Yenawa Nbret

Personal information
- Nationality: Ethiopian
- Born: 18 May 2007 (age 19)

Sport
- Country: Ethiopia
- Sport: Athletics
- Event: Long-distance running

Medal record
Women's athletics
Representing Ethiopia
African Championships
| Silver medal – second place | 2023 Ndola | 3000m |
World Cross Country Championships
| Gold medal – first place | 2024 Belgrade | Junior team |

= Yenawa Nbret =

Ethiopian track and field athlete (born 2007)
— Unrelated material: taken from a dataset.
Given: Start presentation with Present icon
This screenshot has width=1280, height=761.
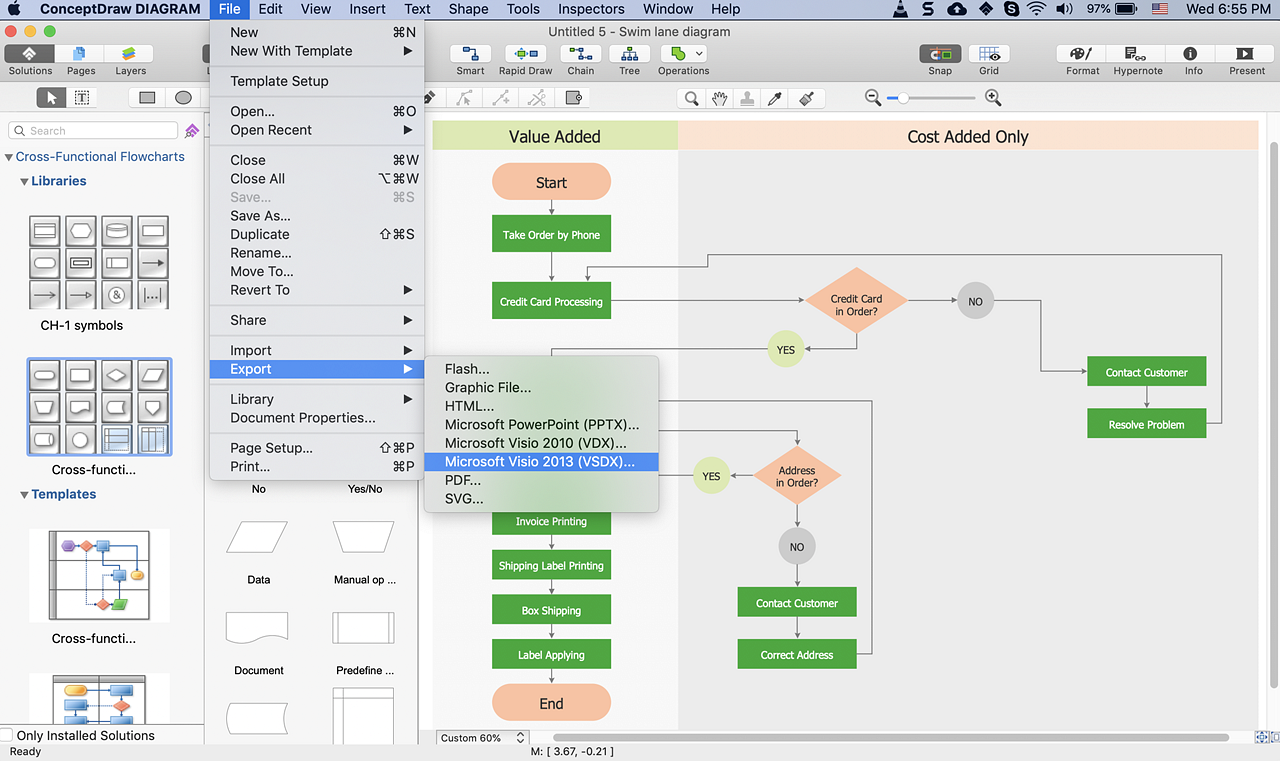Looking at the screenshot, I should click(x=1246, y=55).
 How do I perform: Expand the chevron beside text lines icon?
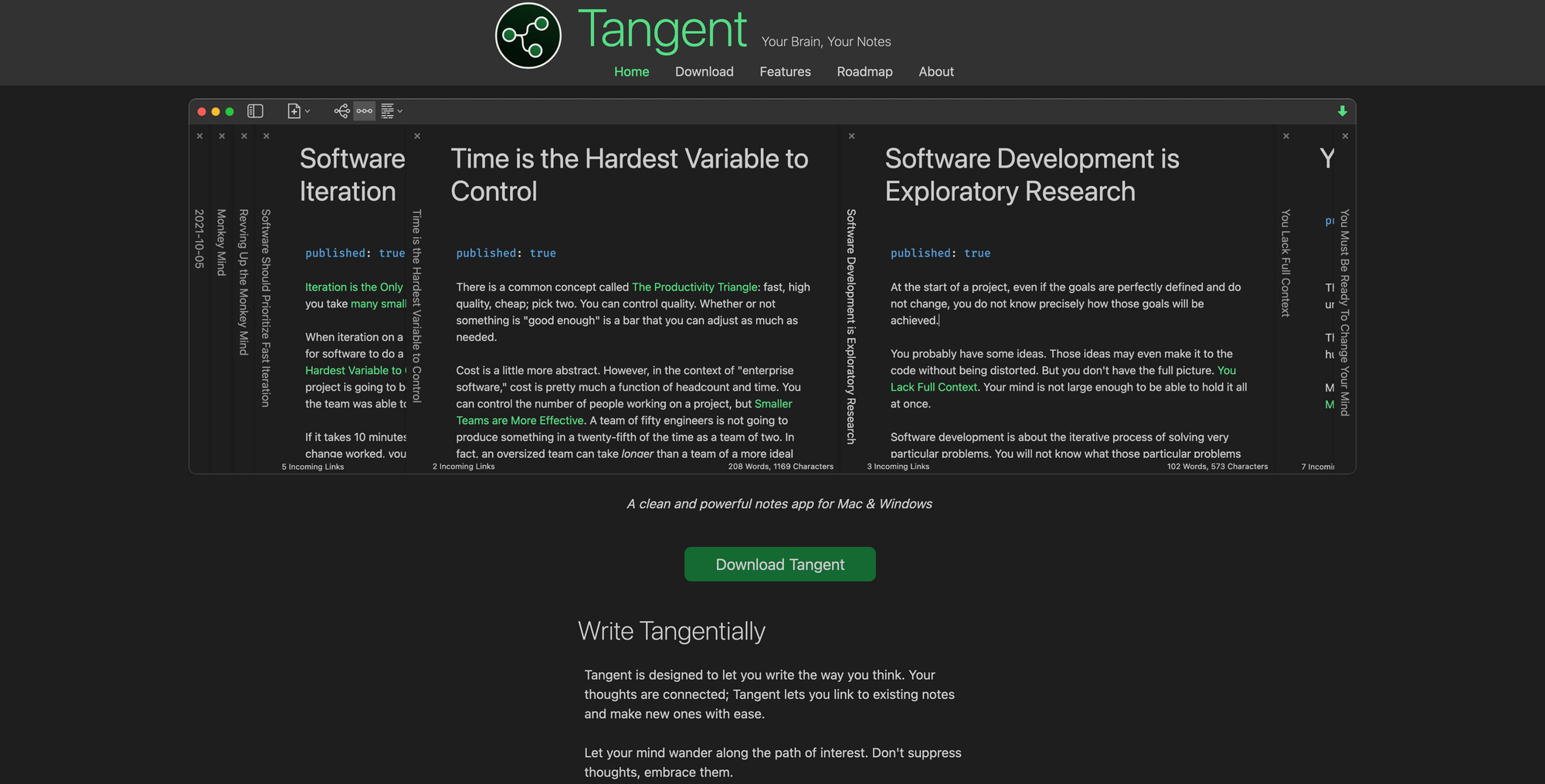tap(400, 111)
Yenawa Nbret (born 18 May 2007) is an Ethiopian long distance runner. In 2024, she set a 10 km road under-18 world best.

==Biography==
She was a silver medalist over 3000 metres at the 2023 African U20 Championships in Ndola, Zambia.
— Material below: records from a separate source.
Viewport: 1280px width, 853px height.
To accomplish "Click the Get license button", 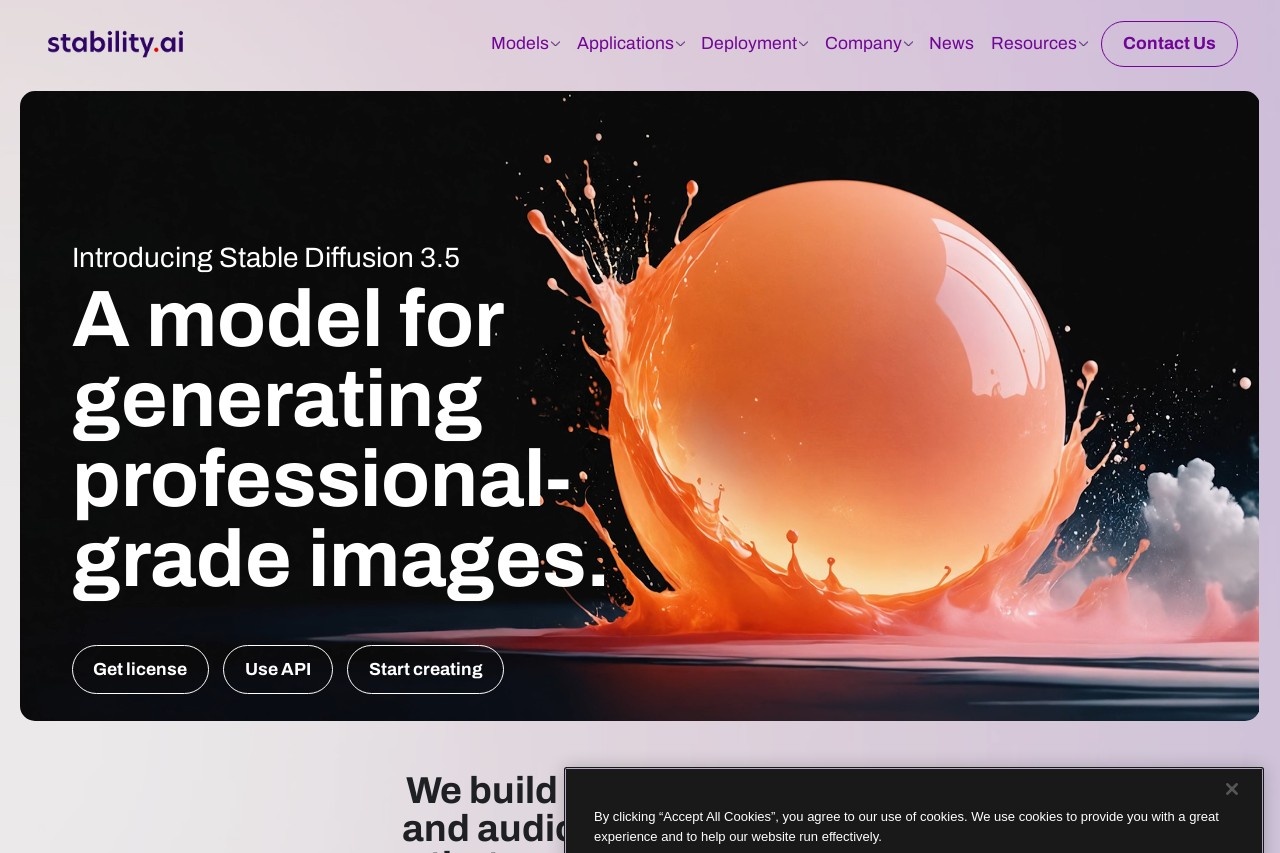I will 140,669.
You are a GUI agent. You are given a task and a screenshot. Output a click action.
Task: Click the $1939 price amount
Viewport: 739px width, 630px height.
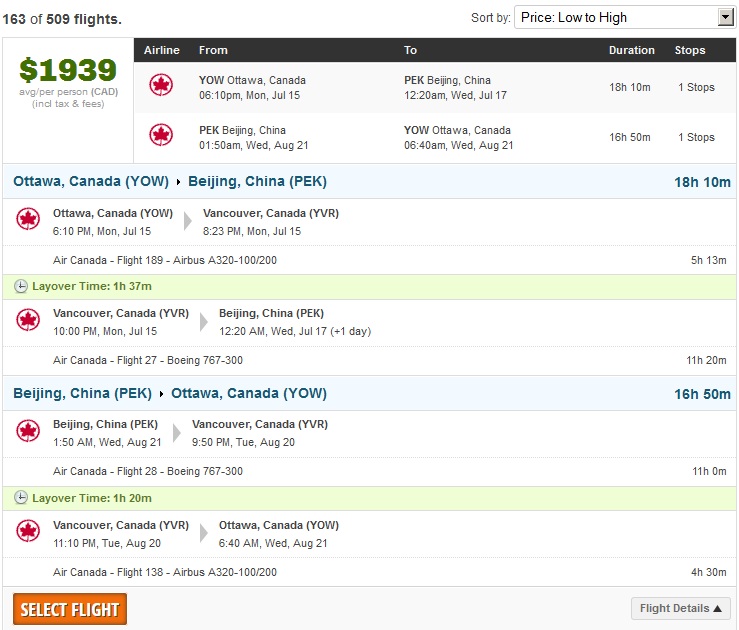[68, 70]
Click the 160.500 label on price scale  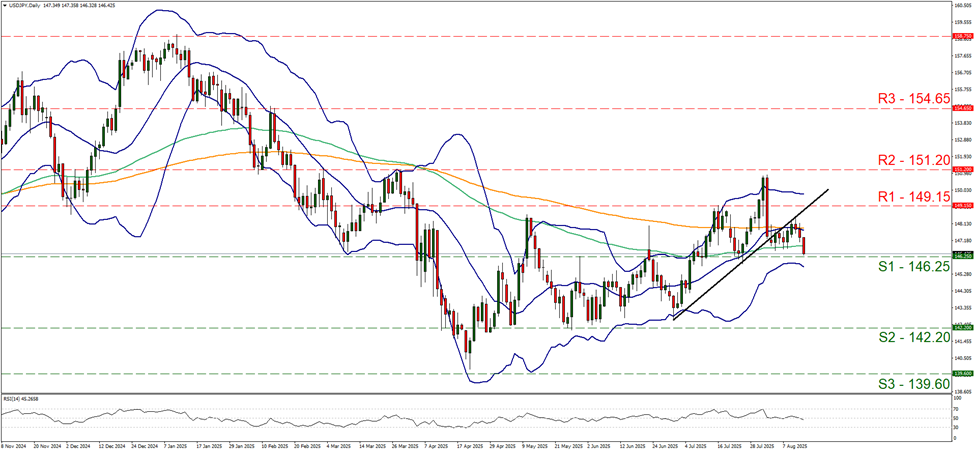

She finished sixth in the U20 race at the 2024 World Athletics Cross Country Championships in Belgrade on 30 March 2024, and as the fourth finishing Ethiopian woman won a gold medal in the U20 women's team race. Prior to the race, she had won Ethiopia’s trials for Belgrade at the Jan Meda International Cross Country.

In May 2024, she competed at the Prefontaine Classic, part of the 2024 Diamond League, over 5000 metres. She finished seventh in September 2024 at the Trunsylvania 10 km road race at the Brasov Running Festival in a personal best time of 30:38, also an under-18 world best.

She ran a personal best 14:47.56 in the 5000 metres at the 2025 Xiamen Diamond League event in China, in April 2025. She won the 10,000 metres at the 2025 Bislett Games in Oslo on 11 June 2025. On 19 June 2026, she had a top-ten finish over 5000 metres at the 2026 Doha Diamond League.